A study in Norway reported an incidence of 3.9 per 100,000 using the years from 1978 to 1999, with a lower rate in earlier decades.

==History==

===19th century===
The first probable instances of this condition were reported in 1826 in a Norwegian medical journal by Dr. Christian Stengel, who described 4 affected siblings in a small mining community in Norway. Although no pathological studies were performed on these children the clinical descriptions are so succinct that the diagnosis of the Spielmeyer-Sjogren (juvenile) type is fully justified.

===1900 to 1950===
More fundamental observations were reported by F. E. Batten in 1903, and by Heinrich Vogt in 1905, who performed extensive clinicopathological studies on several families. Retrospectively, these papers disclose that the authors grouped together different types of the syndrome. Furthermore, Batten, at least for some time, insisted that the condition that he described was distinctly different from Tay–Sachs disease, the prototype of a neuronal lysosomal disorder now identified as GM2 gangliosidosis type A. Around the same time, Walther Spielmeyer reported detailed studies on three siblings, who have the Spielmeyer-Sjogren (juvenile) type, which led him to the very firm statement that this malady is not related to Tay–Sachs disease. Subsequently, however, the pathomorphological studies of Károly Schaffer made these authors change their minds to the extent that they reclassified their respective observations as variants of Tay–Sachs disease, which caused confusion lasting about 50 years.

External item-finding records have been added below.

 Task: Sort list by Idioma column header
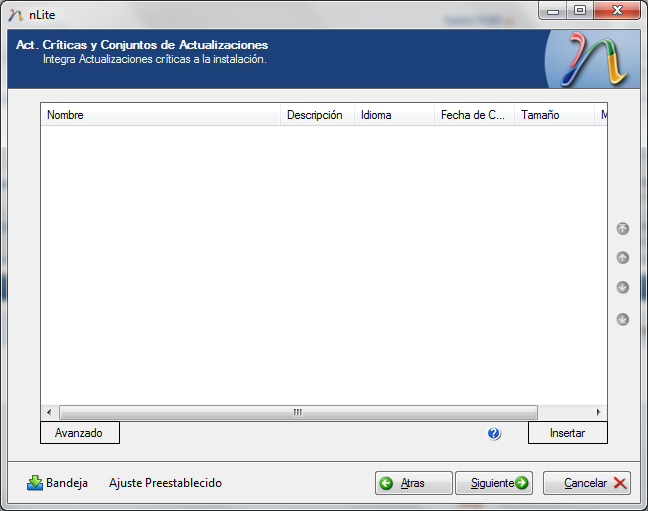[394, 115]
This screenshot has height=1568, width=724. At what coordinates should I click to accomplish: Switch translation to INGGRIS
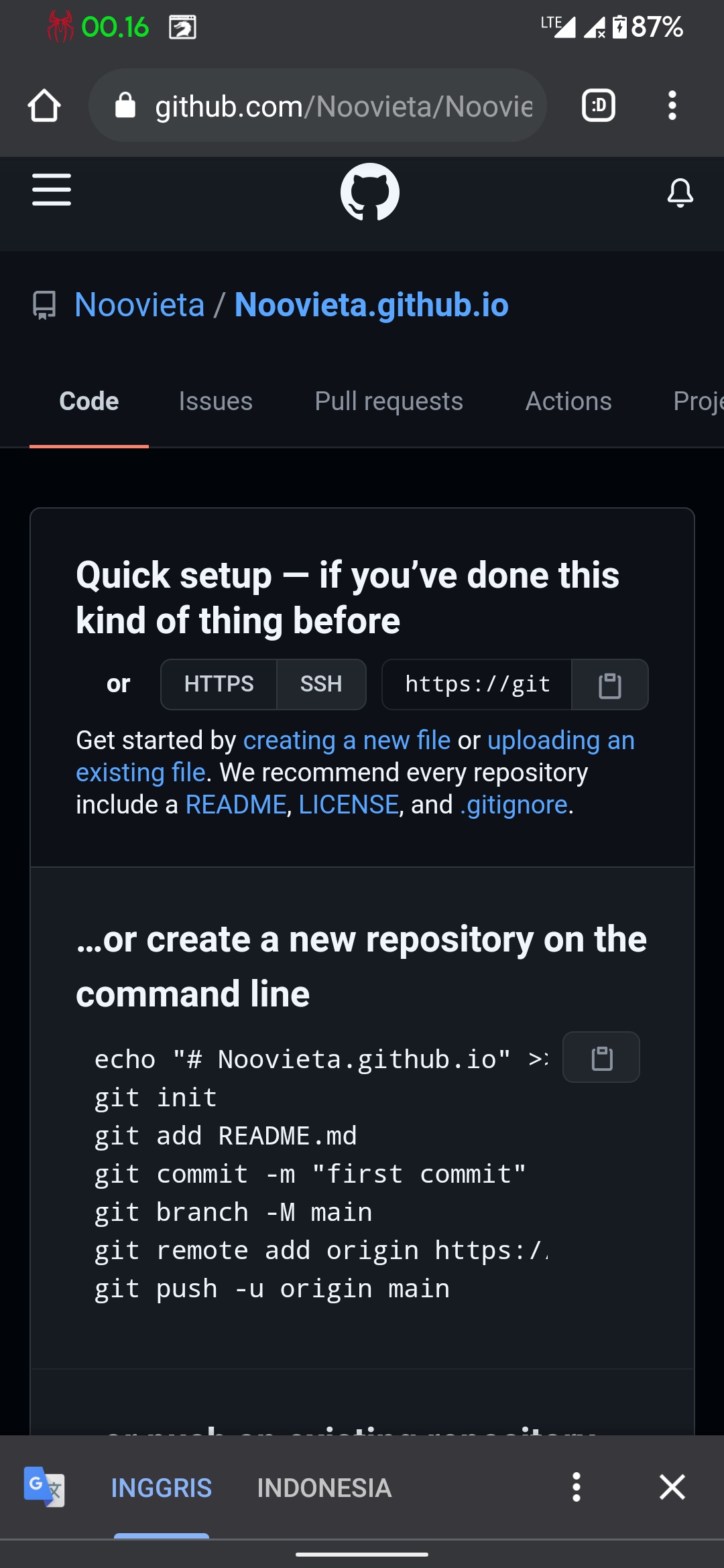(x=162, y=1488)
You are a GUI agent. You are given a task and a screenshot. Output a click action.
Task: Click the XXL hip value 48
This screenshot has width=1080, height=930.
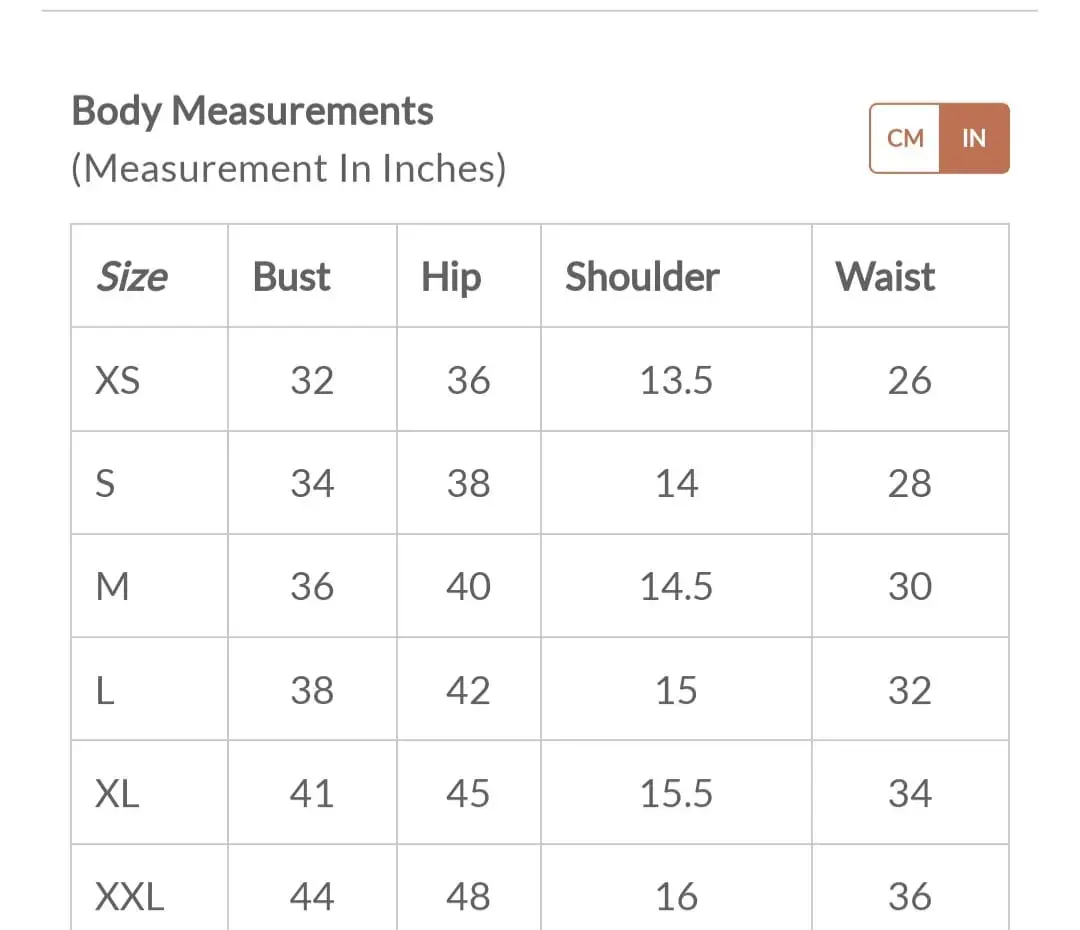468,897
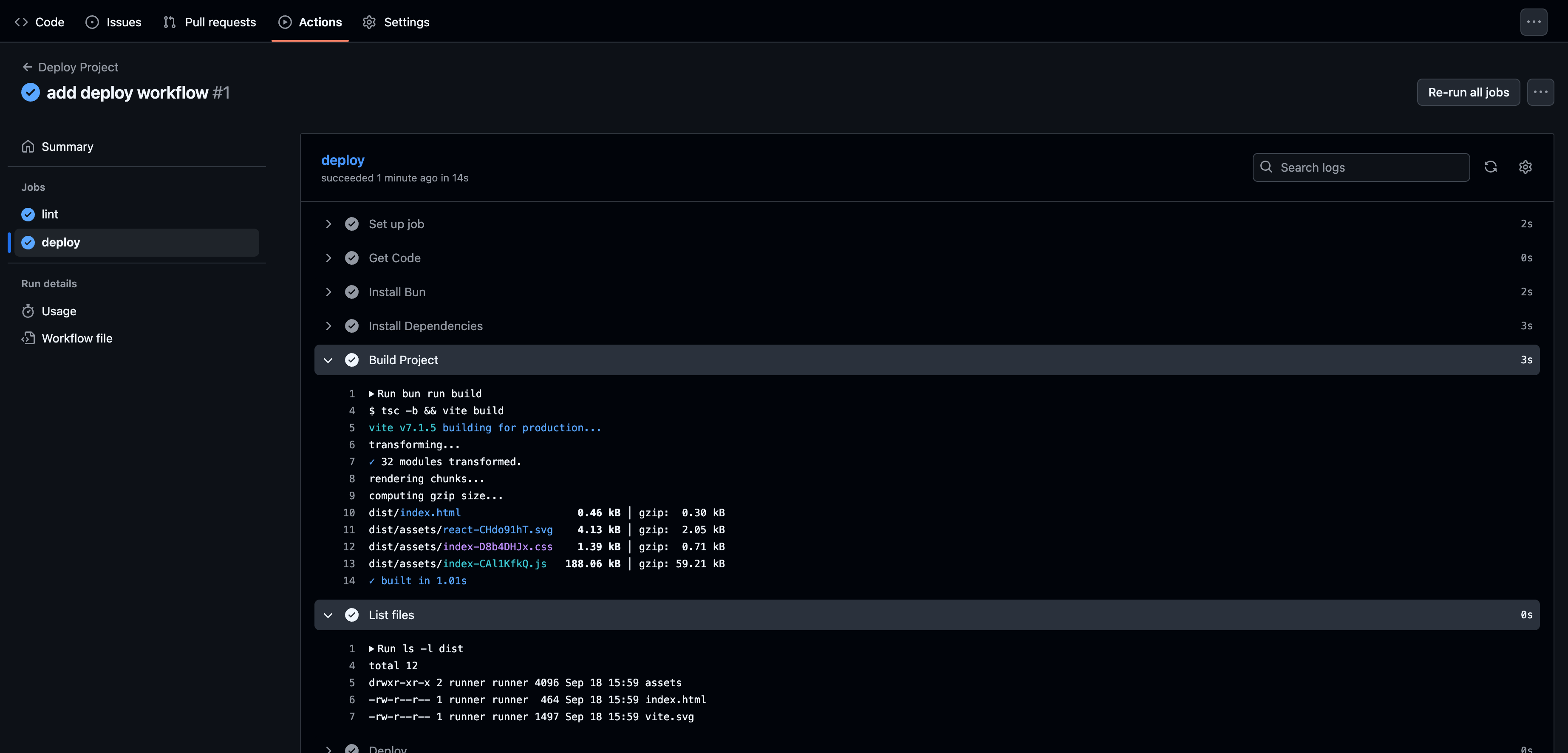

In 1913–14, Max Bielschowsky delineated the late infantile form of NCL. However, all forms were still thought to belong in the group of "familial amaurotic idiocies", of which Tay–Sachs was the prototype.

In 1931, Torsten Sjögren, a Swedish psychiatrist and geneticist, presented 115 cases with extensive clinical and genetic documentation and came to the conclusion that the disease now called the Spielmeyer-Sjogren (juvenile) type is genetically separate from Tay–Sachs.

===1950 to today===
Departing from the careful morphological observations of Spielmeyer, Hurst, and Sjovall and Ericsson, Zeman and Alpert made a determined effort to document the previously suggested pigmentary nature of the neuronal deposits in certain types of storage disorders. Simultaneously, Terry and Korey and Svennerholm demonstrated a specific ultrastructure and biochemistry for Tay–Sachs disease, and these developments led to the distinct identification and also separation of the NCLs from Tay–Sachs disease by Zeman and Donahue. At that time, it was proposed that the late-infantile (Jansky–Bielschowsky), the juvenile (Spielmeyer–Vogt), and the adult form (Kufs) were quite different from Tay–Sachs disease with respect to chemical pathology and ultrastructure and also different from other forms of sphingolipidoses.

Subsequently, Santavuori and Haltia showed that an infantile form of NCL exists, which Zeman and Dyken had included with the Jansky Bielschowsky type.